=== What to do ===
Every line below that contains "Open" is to be copied.

=== The records ===
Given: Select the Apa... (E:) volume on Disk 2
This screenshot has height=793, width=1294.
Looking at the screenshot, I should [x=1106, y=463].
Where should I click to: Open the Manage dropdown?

* * *

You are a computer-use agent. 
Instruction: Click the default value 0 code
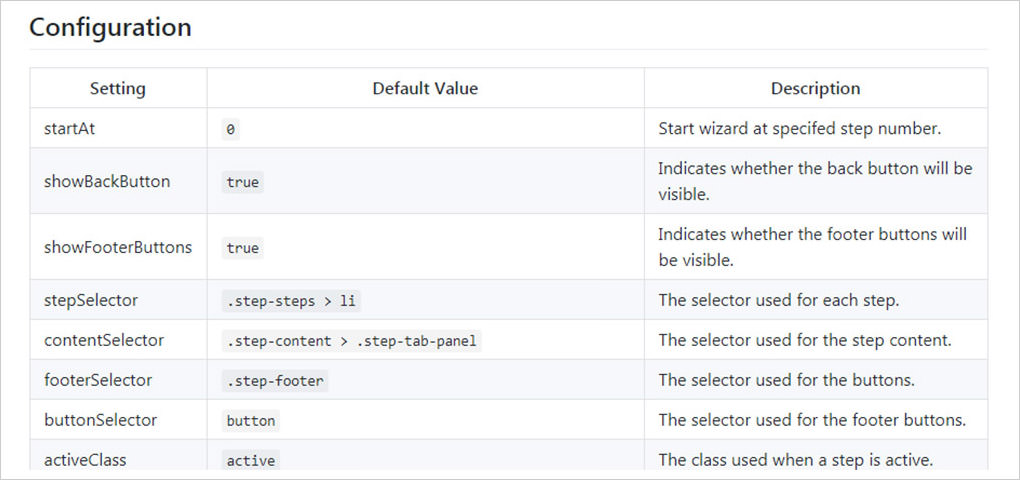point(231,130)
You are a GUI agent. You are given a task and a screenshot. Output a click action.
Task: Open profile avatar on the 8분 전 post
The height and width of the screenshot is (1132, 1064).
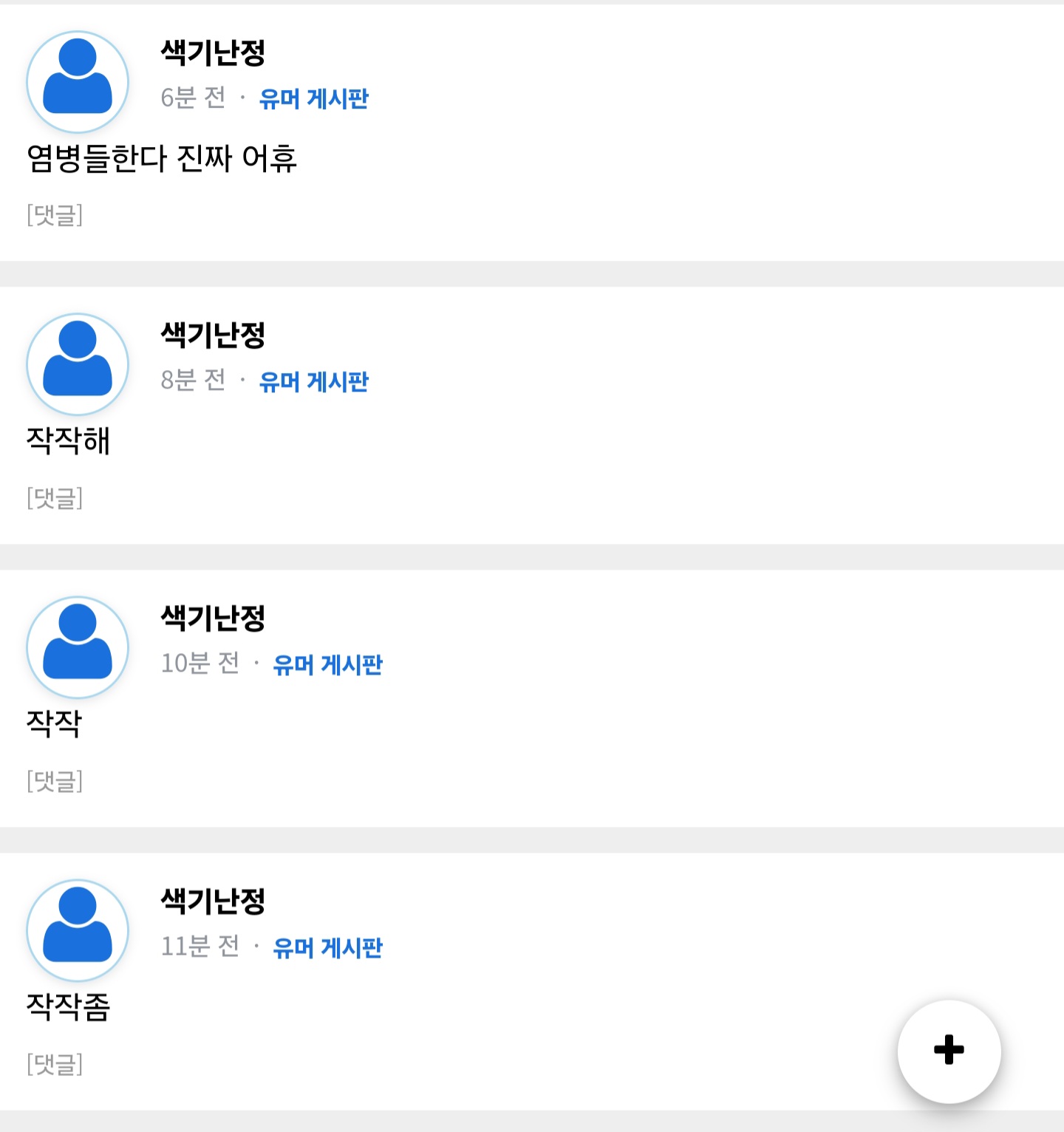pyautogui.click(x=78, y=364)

=== Expected output ===
Where should I click to: Open the Manage dropdown?
Task: Open profile avatar on the 8분 전 post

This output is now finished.